There's also this excellent free draft on analysis of common undergrad
algorithms for parallelism [http://www.parallel-algorithms-
book.com/](http://www.parallel-algorithms-book.com/)

TAOCP is more than an algorithms book, Knuth even have strategies for writing
lengthy programs from scratch, how to build test libraries, how to optimize a
program to make it cache memory friendly ect.

------
gregfjohnson
I became curious about quantum computing a few years ago. Googling around, I
came across the QC chapter in Dasgupta. I found their description of the topic
to be excellent, exactly what I was searching for. They provide a substantive
presentation of QC, as contrasted with many "pop sci" hand-wavy
impressionistic descriptions of QC. They tactfully avoid a few of the
extremely difficult proofs, but they do give a solid mathematical underpinning
for the subject.
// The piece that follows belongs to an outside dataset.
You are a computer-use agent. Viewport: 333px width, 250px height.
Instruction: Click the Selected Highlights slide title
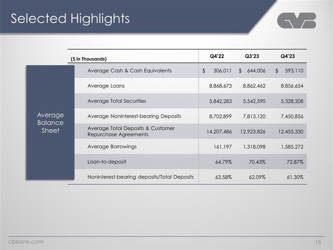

And, they convey in prose what the point of the whole thing
is. Also, they forthrightly express the mysterious nature of what seems to be
going on here. (If you have an N-qubit quantum computer, the universe seems to
somehow maintain and manipulate a vector of 2^N complex elements as a quantum
computation proceeds.)

They give a brilliant presentation of Shor's factorization algorithm, and how
quantum computers offer an amazingly natural way to do FFT's (a key aspect of
the Shor algorithm).

I would not contest the OP's questioning of the choice of a chapter on QC in
an undergrad algorithms textbook. I would, however, offer the standard "your
mileage may vary" caveat to the OP's very negative characterization. I had no
idea what QC was about, and this chapter provided me with a great "on-ramp" to
understanding what QC is all about.

------
dfan
It's odd to me that the author describes CLRS as graduate-level. It (back when
it was CLR and in its first edition) was the text in my undergrad Introduction
to Algorithms class (taught by L!).

I agree that Sedgewick belongs in this comparison, but I can't fault the
author for not having read it. I think it's the book I would most easily
recommend to others; it's quite clear and has lots of very nice
visualizations. I do think that Skiena deserves a special mention for
explicitly being about how to come up with your own fundamental algorithms and
data structures rather than just plug an existing one into your program.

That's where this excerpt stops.